TEXT BLOCK
Touring the city

The Jerusalem Development Authority offers free Shabbat tours

The Arab shuk, which proffers its colorful wares across the Old City’s Muslim and Christian Quarters (photo credit: ESTHER INBAR/WIKIMEDIA COMMONS)
The Arab shuk, which proffers its colorful wares across the Old City’s Muslim and Christian Quarters
There are many options for things to do in Jerusalem on Saturday morning: sleep in, go to shul to hear the Torah reading (and stay for kiddush in the hopes that there will be plenty of herring), take a stroll and appreciate the lack of cars on the road, read a newspaper. The Jerusalem Municipality and the Jerusalem Development Authority offer another alternative for those seeking a Saturday morning activity: free walking tours of the city.
The tours, given in both English and Hebrew, leave at 10 a.m. from Safra Square every week. Tour guides rotate, as do the tours themselves, of which there are 35 different versions, with a new one added every year. The tours have been going now for approximately 20 years.
Vivian Nadir, a native Australian who immigrated to Israel 35 years ago, is a private tour guide with Jerusalem Guided Tours and one of the guides leading the Saturday morning tours.
“It always interested me, discovering new places in the country and in the city of Jerusalem,” Nadir says. “I like to know more information. The Shabbat tours were actually my first job as a tour guide 18 years ago.”
Among the tours on offer are the British Mandate, which is one of the longest, the Mount of Olives, the Jewish Quarter, Muslim Quarter, Christian Quarter, exploring various Christian denominations, Mameluke Jerusalem (focusing on buildings from the 13th to 15th centuries), the City of David, the Nahlaot neighborhood, Jaffa Road with stops at the Russian Compound and the old city council building, and King George Avenue with stops at the Bezalel Academy building, the Har-El Reform synagogue (the first in the country), the old Knesset building, and the former Muslim cemetery in Independence Park.
“I hope to show people things that they normally would just walk by,” Nadir adds. “They usually don’t know the stories behind these sites until they go on the tour. With the English-speaking tours, I build them more for the short-term visitor and focus on the historical places.”
Last Saturday, Nadir led a group of about 15 English-speakers from countries including Australia and Belgium on the Crusader Jerusalem tour. As the name suggests, it focuses on the history of the Crusader conquests of the city, beginning around 1095 CE, and the archeological remains from that period. Nadir pauses at sites such as Jaffa Gate, the Tower of David and the Cardo.
“I give an introduction to who the Crusaders were and why they came to Jerusalem, as well as the inheritance of the Crusader period, which is primarily architectural,” she explains. “Currently, in this political environment, the Palestinians might look at the Zionists as foreigner crusaders, and are hoping we’re going to disappear like they did. I suppose that’s one ramification. The architectural aspect is still very prominent in the Old City. The covering of the markets and all of the rooftops goes back to the Crusader period; a lot of it hasn’t changed. We have the Crusaders to thank for that. For instance, the market when you come from Damascus Gate. Also in the Cardo, that’s a remnant of that period, and it’s still very prominent. It’s amazing.”
Nadir’s favorite tour to guide is the one through the Christian Quarter. She emphasizes that taking people to places that they don’t generally get to see, and then watching their faces overcome with awe, are what make her job as a tour guide so special. The Christian Quarter tour winds through the Greek Orthodox sites and around residential streets that most people would not wander into on their own.

(Extracted data entries)
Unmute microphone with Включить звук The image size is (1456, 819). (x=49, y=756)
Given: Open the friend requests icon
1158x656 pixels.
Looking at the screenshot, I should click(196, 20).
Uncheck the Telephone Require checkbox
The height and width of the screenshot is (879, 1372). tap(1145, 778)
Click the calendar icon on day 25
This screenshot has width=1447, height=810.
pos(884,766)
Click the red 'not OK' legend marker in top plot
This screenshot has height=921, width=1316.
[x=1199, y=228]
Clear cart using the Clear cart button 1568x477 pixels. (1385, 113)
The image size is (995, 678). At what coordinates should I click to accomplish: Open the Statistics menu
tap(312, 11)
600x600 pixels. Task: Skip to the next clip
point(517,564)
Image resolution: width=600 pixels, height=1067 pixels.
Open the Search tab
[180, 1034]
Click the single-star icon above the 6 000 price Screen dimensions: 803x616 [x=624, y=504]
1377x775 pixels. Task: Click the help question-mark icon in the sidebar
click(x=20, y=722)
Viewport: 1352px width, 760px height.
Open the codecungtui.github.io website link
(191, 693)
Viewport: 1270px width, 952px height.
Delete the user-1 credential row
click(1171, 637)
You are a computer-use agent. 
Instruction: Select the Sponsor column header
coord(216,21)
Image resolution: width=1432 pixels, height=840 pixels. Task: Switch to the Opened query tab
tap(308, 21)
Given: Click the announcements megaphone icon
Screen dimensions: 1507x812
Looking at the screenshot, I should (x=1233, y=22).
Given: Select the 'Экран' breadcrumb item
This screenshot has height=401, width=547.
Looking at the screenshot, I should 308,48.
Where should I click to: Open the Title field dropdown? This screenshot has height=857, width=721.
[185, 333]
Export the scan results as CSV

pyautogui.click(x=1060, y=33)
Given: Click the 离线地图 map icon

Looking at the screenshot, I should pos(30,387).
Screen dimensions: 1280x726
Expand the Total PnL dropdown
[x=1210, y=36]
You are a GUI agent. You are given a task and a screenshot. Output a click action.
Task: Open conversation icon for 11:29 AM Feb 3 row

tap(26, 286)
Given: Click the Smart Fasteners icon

WORK TO COMPLETE
1. Translate this sentence from the article on Jerusalem's free Shabbat tours into Spanish: "The tours have been going now for approximately 20 years."
2. Write out the passage of the Shabbat tours article from "Vivian Nadir, a" up to and including "Saturday morning tours.".
3. Extend the article about Jerusalem's free Shabbat walking tours, picking up after its final sentence.
The records are separate material from the article on Jerusalem's free Shabbat tours.

RESULTS
1. Los recorridos se vienen realizando desde hace aproximadamente 20 años.

2.
Vivian Nadir, a native Australian who immigrated to Israel 35 years ago, is a private tour guide with Jerusalem Guided Tours and one of the guides leading the Saturday morning tours.

3.
“They’re very different and interesting to see,” Nadir enthuses. “I think I open people’s eyes a bit with that one.”
The new tour for this year takes groups to the Supreme Court and the Knesset. Nadir says she had the chance to guide that tour for the first time last month and that it was a lot of fun. As a tour guide, it keeps her sharp to prepare for something new, and makes the job more interesting and fresh.
“I always say that if Britain has a pub on every corner, in Jerusalem there’s a synagogue on every corner,” Nadir shares jovially.
The rich history makes the city ripe for tourists and guides alike. But not all subjects are easy and comfortable. Nadir points out that whenever she explains the bombing of the King David Hotel, she is extremely careful about which terms she uses.
“It’s difficult,” she says. “I try and explain exactly what they did and why; the whole story. I tell them that at that time they were definitely acting as terrorists, but nowadays most Israelis don’t see them that way. It’s looked upon as something positive because it encouraged the British to leave earlier than they thought they would, and we have Israel now, thanks in part to that. But that’s probably the most politically volatile topic that I get to discuss.”
Nadir admits that she may have a certain bias and interpret things accordingly, as most people do. However, she remains vigilant in her aims to present an impartial explanation of Jerusalem’s varied historical chapters. She notes that no one in her groups has ever disputed anything she has said; participants have only added to her presentations enthusiastically, bringing her a lot of joy, as engaged groups make for the most compelling tours.
The tours are free of charge and are thus suitable for Shabbat observers. Nadir says she used to take groups up to the rooftop of the Austrian Hospice in the Old City because of its incredible view of the Temple Mount, but now there is an admission fee, so she finds other vantage points from which to show people the controversial site.
The tour group demographics consist mostly of tourists, but not entirely. Occasionally, Israelis will join the English-speaking tour because they prefer a smaller group. The one constant is that every week there are two groups in Hebrew and one in English, and the English group is always a mix of people from diverse countries, backgrounds, religious affiliations and perspectives.
Next week, the tour will be of the First Station and the German Colony. The following week will be “New to Jerusalem,” a tour that highlights the new additions and renovations to the city center, including Nahalat Shiva and Zion Square.
The theme of old and new over the span of 3,000 years is one that permeates every tour.
“A lot of cities have similar histories of conquering by different groups, but Jerusalem is unique because most other cities don’t have documented ancient history,” Nadir states. “In North America, the Native Americans were not documenting their history thousands of years ago. But here, we know everything. This is the cradle of civilization, and it’s all documented.
“I don’t think the continual conquering of the city is that unique. It was always squashed between big empires of the East and West. One empire wanted to enlarge itself, so Jerusalem was part of that.
“Now we’re in a relatively new, volatile situation. When Jerusalem was part of the Ottoman Empire, there were two coups, but it remained under the same sovereign rule for 400 years. That shows that it wasn’t such a volatile place. I hope that the State of Israel can endure like the Ottomans and that we’ll still be here 400 years from now.”
The city is constantly unfolding itself in multitudinous layers, and Nadir is quick to point out that even as a well-informed tour guide, she is always discovering something new, right along with the groups she leads.